すぐに子どもを持ち上げて笑顔を作る。子どもは涙を溜めて、膝にできたかすり傷を抑える。
「痛かったね〜。ここ擦りむいちゃった?」
子どもは、今にもこぼれ落ちそうな涙を脱ぐんで小さく頷いた。
「子どもさんに絆創膏貼っても大丈夫ですか?」
「え、申し訳ないです」
「大丈夫ですよ。消毒もありますし」ちょうど怪我をした生徒に消毒と絆創膏を持っていったあまりを持っていてよかった。
「なら、お願いします」
子どもが怖がらないように優しい笑顔を作る。
「少ししみるけど我慢できるかな〜」子どもは消毒が染みるようで目を瞑った。この年で我慢なんて言葉を知っているんだなと関心しつつ、その間に消毒を終わらせ、絆創膏を貼った。
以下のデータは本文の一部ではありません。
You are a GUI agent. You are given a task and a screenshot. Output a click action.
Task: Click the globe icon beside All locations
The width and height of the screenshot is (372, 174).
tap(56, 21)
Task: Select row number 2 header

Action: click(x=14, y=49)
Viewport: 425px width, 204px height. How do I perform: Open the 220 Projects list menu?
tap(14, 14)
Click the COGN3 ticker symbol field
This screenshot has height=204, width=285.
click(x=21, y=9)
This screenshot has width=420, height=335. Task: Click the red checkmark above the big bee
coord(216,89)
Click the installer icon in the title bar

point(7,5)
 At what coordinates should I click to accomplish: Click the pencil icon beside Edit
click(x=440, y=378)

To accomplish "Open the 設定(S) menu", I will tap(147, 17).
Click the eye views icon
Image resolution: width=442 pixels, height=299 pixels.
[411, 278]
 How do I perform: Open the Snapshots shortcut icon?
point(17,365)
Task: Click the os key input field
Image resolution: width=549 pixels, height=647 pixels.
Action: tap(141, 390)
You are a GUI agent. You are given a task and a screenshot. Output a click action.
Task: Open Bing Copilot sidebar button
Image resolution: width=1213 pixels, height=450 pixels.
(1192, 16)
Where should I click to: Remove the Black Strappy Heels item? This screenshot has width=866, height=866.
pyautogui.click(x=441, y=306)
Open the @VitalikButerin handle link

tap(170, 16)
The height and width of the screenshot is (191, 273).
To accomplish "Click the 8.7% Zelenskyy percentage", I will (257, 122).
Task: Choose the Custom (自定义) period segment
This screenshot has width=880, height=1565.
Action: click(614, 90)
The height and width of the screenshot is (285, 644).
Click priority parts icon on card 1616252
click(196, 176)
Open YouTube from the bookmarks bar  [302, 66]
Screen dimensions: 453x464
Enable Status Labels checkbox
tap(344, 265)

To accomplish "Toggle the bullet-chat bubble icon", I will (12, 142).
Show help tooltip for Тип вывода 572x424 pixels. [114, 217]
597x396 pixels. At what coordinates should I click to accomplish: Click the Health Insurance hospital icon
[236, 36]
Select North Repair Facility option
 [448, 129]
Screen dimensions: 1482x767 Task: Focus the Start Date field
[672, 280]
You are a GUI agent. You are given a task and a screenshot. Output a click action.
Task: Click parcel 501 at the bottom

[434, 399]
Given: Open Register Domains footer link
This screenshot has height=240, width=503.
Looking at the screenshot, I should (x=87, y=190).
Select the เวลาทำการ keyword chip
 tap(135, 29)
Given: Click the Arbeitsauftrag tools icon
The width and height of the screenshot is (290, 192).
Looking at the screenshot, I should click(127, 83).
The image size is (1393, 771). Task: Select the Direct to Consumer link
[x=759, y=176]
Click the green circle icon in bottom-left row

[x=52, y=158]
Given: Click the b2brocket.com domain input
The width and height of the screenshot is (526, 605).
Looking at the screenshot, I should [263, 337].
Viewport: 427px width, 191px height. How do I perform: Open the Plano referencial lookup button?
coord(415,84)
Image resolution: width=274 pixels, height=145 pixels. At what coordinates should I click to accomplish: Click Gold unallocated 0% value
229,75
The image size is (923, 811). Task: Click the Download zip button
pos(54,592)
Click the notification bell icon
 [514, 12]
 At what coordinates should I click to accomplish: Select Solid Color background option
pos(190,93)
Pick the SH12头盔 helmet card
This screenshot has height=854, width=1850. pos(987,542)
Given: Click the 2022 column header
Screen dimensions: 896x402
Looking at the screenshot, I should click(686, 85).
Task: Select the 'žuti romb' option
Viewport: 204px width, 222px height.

「うん、えらいね!」頭を撫でると、泣き顔の面影が見えないぐらい笑顔になっていた。
「ありがとうございます」母親は僕に頭を下げ、子どもに「大丈夫だからねー」と声をかける。
「優しいお兄さんにありがとうして?」父親は、子どもに向かって優しくいった。
「優しいお兄ちゃん、ありがとう」
僕は笑顔を作り「いえいえ〜、お祭り楽しんでね」と笑顔で手を振る。
家族が過ぎ去り、胸が痛む。僕が優しいわけないだろ。何の疑いもなく大人の言うこと聞いてバカなやつ。なんだよ、あんなに愛情もらってますみたいな顔してさ、死ねば良いのに。あ、ほら、こんなやつを優しいとか言うんだよ。あいつらバカじゃん。